Bitter-sweet especially because of what we are living through — by far the worst season in American circus history. In fact, no season at all.  Among Corona’s long-term blows to American life, the circus may come out high on the list.  Pray it won’t.  As you know, it was already on life support.

Taylor’s literary treasure trove captures the golden years of John Ringling North.  Never, it might be argued, was the American circus more lavishly costumed, more profusely talented or daringly inventive.  That was the time of Cecil DeMille’s award winning movie, The Greatest Show on Earth.  The time when Europe's top acts counted a ring in the show – any ring – as a summit in their careers.

Is Taylor’s narrative all true? I can’t say it is. There are errors I have spotted. For example, I was surprised to learn that North was “usually accompanied by his brother Henry” on his talent scouting abroad. I thought that a female supplied companionship.  Nor did North discover Pinito del Oro in a “gypsy Cave.” 

Perhaps the show's vocally captivating publicist, Roland Butler, put some tale tales over on Taylor, who described him, “unquestionably the world’s  most skilled composer of embroidered news,"and rewarded him with the longest page count of all his profiles. 

As for the input of all the others quoted, their words ring true to me  And I fact checked a few of Taylor’s accounts to find them valid.

The author’s witty and clever prose makes for not only a damn good read, but a very instructive one.  There is so much here to learn from and be well entertained by. Among the depth of research, I was impressed by the information revealed on animal trainers and their insights.   And by, best of all ---  credit Art Concello, the ways of trapeze flyers.

Some excerpts:

Merle Evans on making song selections and how he arranged segments of them in an order “to sound like one natural composition.”

English circus owner Bertram Mills, in a desperate wire to John Ringling “I want that band leader of yours, and I want him bad.”

A “hardened circus hand” on the music for Wedding of the Winds:  “the minute I hear those first three notes of that god-damned waltz, I want to sit down and bawl.”

John Ringling in reply to Roland Butler about a piece fraught with lies, cooked up on Tom Mix by a young Ringling publicist: “Heat it up! Heat it up!  What do we care where it came from.”

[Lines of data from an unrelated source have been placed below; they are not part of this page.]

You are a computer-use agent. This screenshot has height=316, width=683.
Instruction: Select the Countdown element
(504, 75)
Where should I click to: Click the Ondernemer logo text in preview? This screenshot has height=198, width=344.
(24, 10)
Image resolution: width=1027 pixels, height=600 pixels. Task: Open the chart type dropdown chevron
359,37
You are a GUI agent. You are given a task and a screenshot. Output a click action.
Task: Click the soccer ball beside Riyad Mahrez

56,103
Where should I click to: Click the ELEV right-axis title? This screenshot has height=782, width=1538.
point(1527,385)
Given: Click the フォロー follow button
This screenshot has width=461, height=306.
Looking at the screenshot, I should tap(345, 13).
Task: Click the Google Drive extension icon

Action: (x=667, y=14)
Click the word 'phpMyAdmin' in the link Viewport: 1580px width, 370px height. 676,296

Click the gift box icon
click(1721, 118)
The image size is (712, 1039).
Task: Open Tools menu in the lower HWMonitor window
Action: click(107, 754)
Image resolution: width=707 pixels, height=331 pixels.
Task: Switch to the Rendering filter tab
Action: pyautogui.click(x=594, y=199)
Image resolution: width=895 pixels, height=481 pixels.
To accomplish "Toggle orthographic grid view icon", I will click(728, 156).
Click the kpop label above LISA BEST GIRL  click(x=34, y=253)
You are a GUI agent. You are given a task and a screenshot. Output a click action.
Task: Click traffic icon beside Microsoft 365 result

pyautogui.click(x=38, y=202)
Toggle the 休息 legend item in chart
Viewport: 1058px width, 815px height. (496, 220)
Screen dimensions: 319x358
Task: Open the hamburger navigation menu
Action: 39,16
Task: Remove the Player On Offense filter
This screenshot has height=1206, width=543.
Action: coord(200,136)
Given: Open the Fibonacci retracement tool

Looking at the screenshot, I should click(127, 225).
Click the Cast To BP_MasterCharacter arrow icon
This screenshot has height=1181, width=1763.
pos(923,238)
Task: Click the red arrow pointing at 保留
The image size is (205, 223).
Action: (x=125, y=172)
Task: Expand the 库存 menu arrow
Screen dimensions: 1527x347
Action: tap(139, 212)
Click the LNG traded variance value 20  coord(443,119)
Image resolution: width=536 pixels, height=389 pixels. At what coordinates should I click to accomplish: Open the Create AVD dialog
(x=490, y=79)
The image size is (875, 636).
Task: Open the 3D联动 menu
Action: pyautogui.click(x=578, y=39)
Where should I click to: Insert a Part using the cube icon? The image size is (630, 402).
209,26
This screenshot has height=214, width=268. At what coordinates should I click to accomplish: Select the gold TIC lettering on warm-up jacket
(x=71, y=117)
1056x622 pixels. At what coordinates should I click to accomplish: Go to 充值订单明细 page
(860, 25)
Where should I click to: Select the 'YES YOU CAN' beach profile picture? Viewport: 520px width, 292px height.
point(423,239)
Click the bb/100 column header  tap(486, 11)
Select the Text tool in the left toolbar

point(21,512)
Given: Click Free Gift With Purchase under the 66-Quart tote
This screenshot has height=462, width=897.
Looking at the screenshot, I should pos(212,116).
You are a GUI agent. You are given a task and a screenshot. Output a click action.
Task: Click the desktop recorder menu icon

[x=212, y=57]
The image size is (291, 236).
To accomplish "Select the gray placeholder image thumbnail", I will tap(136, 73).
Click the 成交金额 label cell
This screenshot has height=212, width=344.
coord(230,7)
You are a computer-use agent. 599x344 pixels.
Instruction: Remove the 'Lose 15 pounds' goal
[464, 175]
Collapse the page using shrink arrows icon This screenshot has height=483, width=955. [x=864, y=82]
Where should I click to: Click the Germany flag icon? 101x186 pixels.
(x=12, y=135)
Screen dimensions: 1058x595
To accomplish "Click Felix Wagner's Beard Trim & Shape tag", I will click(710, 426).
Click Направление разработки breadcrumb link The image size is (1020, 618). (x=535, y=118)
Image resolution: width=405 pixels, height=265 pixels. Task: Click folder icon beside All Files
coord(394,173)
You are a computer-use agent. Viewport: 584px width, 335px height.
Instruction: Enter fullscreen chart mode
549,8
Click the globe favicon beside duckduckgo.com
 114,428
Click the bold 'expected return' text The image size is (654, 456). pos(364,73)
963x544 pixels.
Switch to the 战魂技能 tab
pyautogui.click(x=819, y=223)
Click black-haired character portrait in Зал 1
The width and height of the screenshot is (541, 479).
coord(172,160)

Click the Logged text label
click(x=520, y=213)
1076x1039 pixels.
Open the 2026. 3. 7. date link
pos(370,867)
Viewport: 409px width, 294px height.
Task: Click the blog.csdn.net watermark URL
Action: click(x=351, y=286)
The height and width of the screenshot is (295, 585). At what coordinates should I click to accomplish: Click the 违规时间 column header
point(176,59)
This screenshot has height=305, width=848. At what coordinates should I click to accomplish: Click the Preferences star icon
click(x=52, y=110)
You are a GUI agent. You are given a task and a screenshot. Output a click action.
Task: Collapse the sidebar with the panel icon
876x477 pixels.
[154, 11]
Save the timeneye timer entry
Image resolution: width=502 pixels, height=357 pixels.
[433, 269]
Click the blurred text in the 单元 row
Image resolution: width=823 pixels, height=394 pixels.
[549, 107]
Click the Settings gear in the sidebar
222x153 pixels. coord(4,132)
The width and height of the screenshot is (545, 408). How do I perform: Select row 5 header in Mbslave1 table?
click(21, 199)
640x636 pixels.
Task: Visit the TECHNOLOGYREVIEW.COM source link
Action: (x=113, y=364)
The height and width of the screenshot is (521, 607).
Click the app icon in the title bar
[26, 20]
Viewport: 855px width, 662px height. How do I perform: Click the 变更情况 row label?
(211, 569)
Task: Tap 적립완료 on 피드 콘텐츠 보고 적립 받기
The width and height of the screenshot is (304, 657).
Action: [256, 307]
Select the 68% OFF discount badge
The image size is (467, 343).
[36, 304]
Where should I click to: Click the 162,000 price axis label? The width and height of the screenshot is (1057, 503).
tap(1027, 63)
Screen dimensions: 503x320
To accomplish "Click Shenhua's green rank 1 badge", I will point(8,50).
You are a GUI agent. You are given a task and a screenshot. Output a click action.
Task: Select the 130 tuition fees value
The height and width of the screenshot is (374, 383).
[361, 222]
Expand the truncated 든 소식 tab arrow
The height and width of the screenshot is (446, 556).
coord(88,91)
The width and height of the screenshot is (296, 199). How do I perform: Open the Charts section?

 “For Pat Valdo, variety is the essence of circus” Amen.

Pat Valdo; “Most circus people perform for each other — the real critics – rather than for the crowds.”  I  believe this.

24-year-old Flyer Fay Alexander to Art Concello, at the start of spring training in Sarasota: “Art, I won’t put on another Mother Hubbard [for spec] ...  It’s professional suicide.”  Nonetheless, the sulking Fay could not get out of spec, but put on  something.  They hated it then as much as they do — did — up to the present time.

This is a remarkable achievement in circus literature, a great enduring read about the ways of circus people. how they do their work and how they feel about each other.  And now it offers us a radiant reminder of what we once had on these shores.  

By    the    way:  Where are all these hordes of people crowing around my midway coming from?   Have none of you the courage to make a non-anonymous peep -- in the heroically self-sacrificial act of daring to put your own name to it?  In fact, have you a name? You're not all robots, are you?  Pardon me for  just wondering.

4 comments:

Ron Finch said...

Dave:

As a kid I was fortunate enough to be somewhat acquainted with Pat Valdo. More like pen-pals, I still have his letters to my brother Gary and myself in my collection. We were young kids and made a connection with Pat when we wrote JRN about acquiring his tents! (Oh, the audacity of youth!!!!). The letter found its way to Pat who was originally from our hometown of Binghamton, NY. I can say Pat was a real gentleman and great influence on my love for the circus. Time to go back a re-read "Center Ring" and those letters. Thanks for the reminder!!!!

Showbiz David said...

I wish you could have bought the tents, Ron! Oh, those days ... We were lucky to live through them. We’ve at least got the movies and the books. With the local library not even offering pick up of books ordered, I am hunkering down with my own. Circus Rome to Ringling may be my next read. Take good care.

Jim Royal said...

Definitely a great read, right up there with "I love You Honey, But The Season's Over".

Showbiz David said...

Yes! That's another book I want to read again, if ever the local library comes out of hiding to allow for take out of books behind masks, through the crack in a door, delivered on the end of a disinfected ten foot shovel.